Dans un contexte d'inégalités croissantes, un discours de la sécurité a permis la prolifération de formes de surveillance et de gardiennage dans le but d'assurer la vie quotidienne pour les plus nantis. Paradoxalement, ce sont les minorités postcoloniales qui sont le plus souvent mobilisées pour assurer cette sécurité. Elles sont également davantage appelées dans les travaux de nettoyage des infrastructures de la vie moderne. À travers ces deux tâches, les minorités postcoloniales se trouvent dans une relation de care invisibilisé de la propriété des autres. Il s'agit de s'interroger sur ce que cette vie doit à ce travail invisible et de ce qu'elle révèle sur les dynamiques -- et les dialectiques -- postcoloniales de la dépendance et de l'indépendance.

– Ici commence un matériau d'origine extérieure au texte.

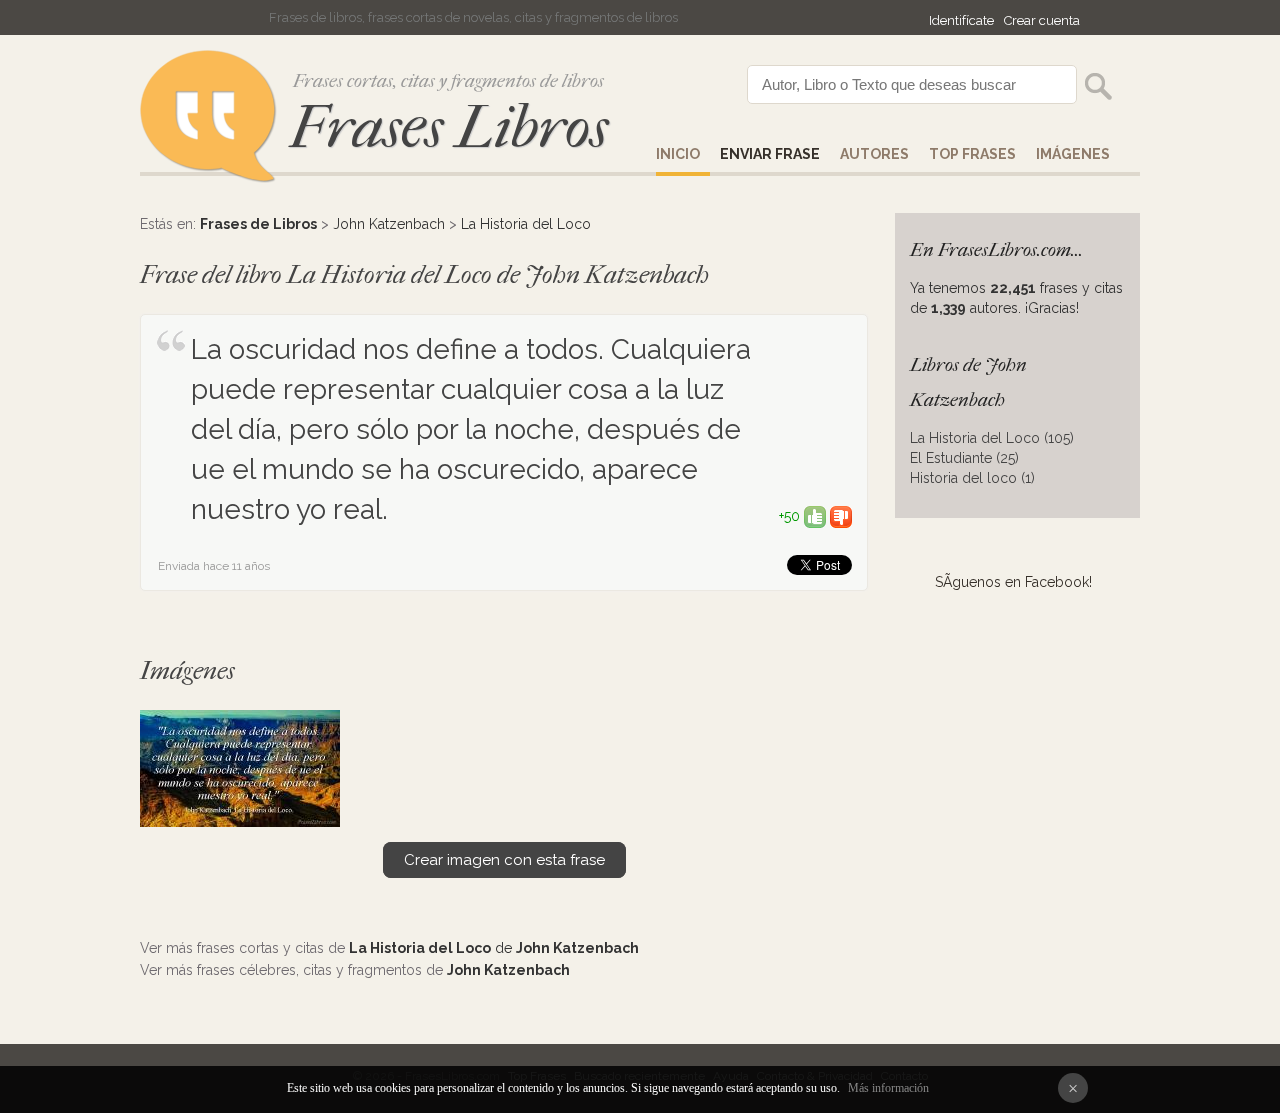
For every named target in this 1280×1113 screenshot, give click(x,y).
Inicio (678, 154)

Ce séminaire réunira chercheurs, praticiens, activistes et militants, et artistes. Nous prévoyons des ateliers dans des lieux de pratique ou de mobilisation, proches des communautés les plus engagées, pour échanger et construire une réflexion sur la décolonisation de la société française.

 

 

Equipe

Le séminaire est animé par Françoise Vergès, chaire "Global South(s)" et Vinh-Kim Nguyen, chaire "Anthropologie de la santé mondiale" au Collège d'études mondiales.